Beda halnya dengan Adriel, dia melirik nama dia layar hape Ruby penuh selidik. Kak Rion? Apa itu pria yang termasuk tipe si Ruby Rose?
Dia lalu memalingkan wajah, menatap ke luar jendela. Sementara, Ruby Rose menyahut. "Permisi, Pak Adriel, apa saya bisa angkat telepon?" dia minta izin dulu, dia menumpang di mobil pria itu soalnya.
"Go on," sahut Adriel singkat.
Ruby akhirnya mengusap ikon telepon hijau di layar.
"Halo, Kak," kata Ruby pelan, hapenya di tahan di antara bahu dan telinganya. Jemarinya lanjut menari di atas keyboard, mengetik cepat.
"Naskah featurenya mana Ruby! Ini sudah jam berapa!?" bentak Rion di sebelah sana. Telinga Adriel bisa mendengar suara itu. Ternyata atasan Ruby yang menelepon.
"Ummm, iya, Kak, sementara saya kerjakan, sedikit lagi selesai."
"Kamu berangkat dari tadi siang, harusnya naskah kamu sudah ada sejak dua jam yang lalu!" omel Rion.
"Maaf, Kak, sepulang liputan, saya ada sedikit kendala jadi saya telat menyusun hasil wawancaranya." Ruby bisa mendengar desahan kasar Rion di seberang sana.
"Saya tidak butuh alasan apapun, sekarang selesaikan naskahnya!"
"5 menit lagi kalau naskahnya tidak ada, kamu harus meliput di waktu libur kamu besok!"
"Baik, K–,"
Tut…
Telepon itu ditutup sepihak. Lantas Ruby meletakkan hapenya, lalu lanjut mengetik dan menyusun naskahnya di layar laptop. Dia mau menikmati weekend besok sambil hunting kue cokelat. Maka dari itu dia harus menyelesaikan naskah itu segera.

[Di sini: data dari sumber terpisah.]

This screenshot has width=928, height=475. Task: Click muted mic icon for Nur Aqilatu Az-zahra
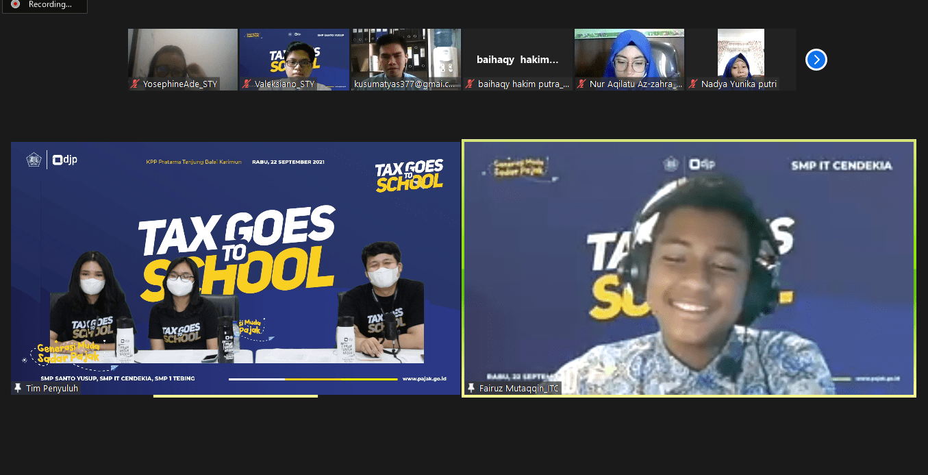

Adriel menatap pantulan Ruby di kaca di sampingnya. Wanita itu begitu berdedikasi pada pekerjaannya. Dan, yang membuat Adriel sedikit terkejut. Ruby tidak membeberkan soal penculikan Narell pada GMG.
Entah kenapa, Adriel merasakan jantungnya berdebar, menatap garis wajah wanita yang sangat mirip dengan mendiang istrinya itu.
Sial. Kenapa Ruby Rose justru semakin menarik perhatian Adriel!?